In Situ Sizing and Speciation of Trace Rare Earth Element-bearing Nanoparticles via Online Coupling of Hollow Fiber Flow Field-Flow Fractionation and Multiple Detectors

Abstract

The occurrence and mobility of REE-bearing nanoparticles (NPs) play a crucial role in REE enrichment processes, yet their characterization at trace concentrations (ng/mL-ppb level) remains challenging due to their heterogeneity and low abundance. Here, we present a high-resolution method combining hollow fiber flow field-flow fractionation (HF5) with UV-vis spectrometry (UV) and inductively coupled plasma mass spectrometry (ICPMS) for in situ size separation and speciation of REE-bearing nanoparticles in complex matrices. In order to evaluate and optimize to achieve high-resolution nanoparticle fractionation, the variables of carrier solution composition, focusing time, radial flow rate, and axial flow rate were investigated in detail.

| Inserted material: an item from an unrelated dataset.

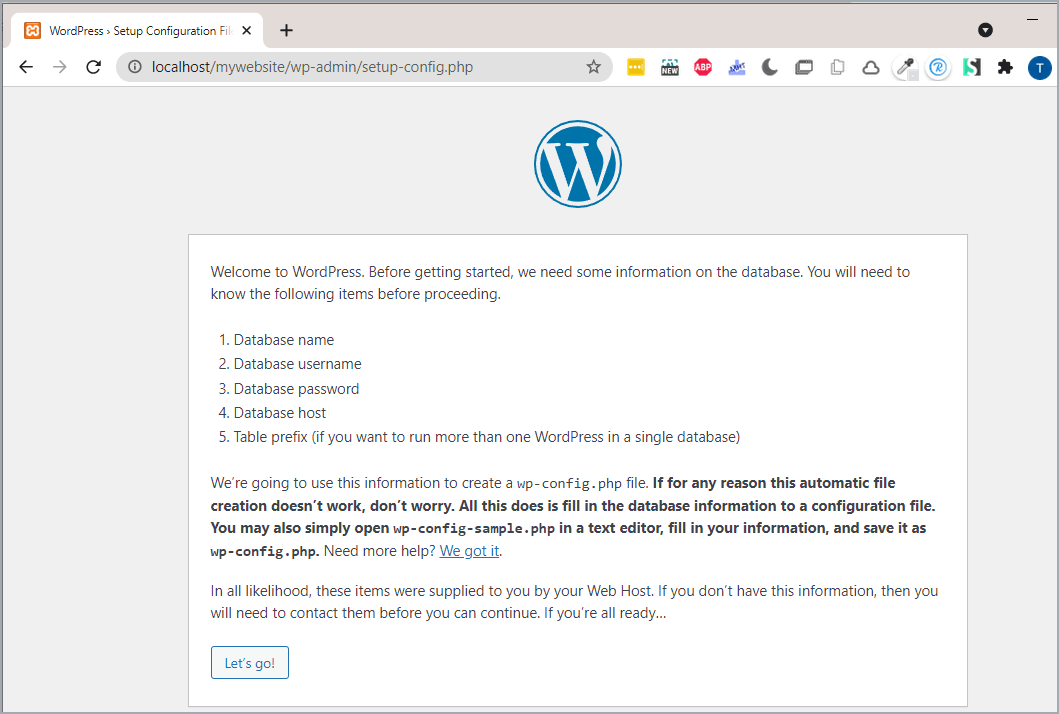Open the tab search dropdown arrow
The width and height of the screenshot is (1059, 714).
(985, 30)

Applied to weathered horizons from the Nan’an HREE deposit, this method revealed distinct size distributions and concentrations of REE-bearing nanoparticles via HF5-ICPMS. Nanoparticles smaller than 80 nm dominated, accounting for 70.0% in the fully weathered horizon (FWH) and 87.8% in the semi-weathered horizon (SWH), with significantly higher concentrations in SWH than in FWH. Vertical distribution analysis showed that smaller nanoparticles correlate more strongly with REE enrichment. Correlations between REEs and Al, Fe, Mn peaks within the 20-80 nm size range indicated associations with clay minerals and Fe-Mn (oxyhydr)oxides. Additionally, HREE-bearing nanoparticles occurred at higher concentrations than LREE-bearing ones, consistent with deposit characteristics, confirming nanoparticles as a major occurrence form of REEs. HF5-ICPMS results agreed well with transmission electron microscopy (TEM) size data, demonstrating the method's reliability for nanoparticle size characterization in weathered horizons. This HF5-based approach provides a robust and applicable method for characterizing REE-bearing nanoparticles in complex regolith samples. It offers valuable insights into REE enrichment mechanisms and occurrence forms in IARDs, with broad implications for understanding nanoparticle-mediated REE mobility and enrichment in surface environments.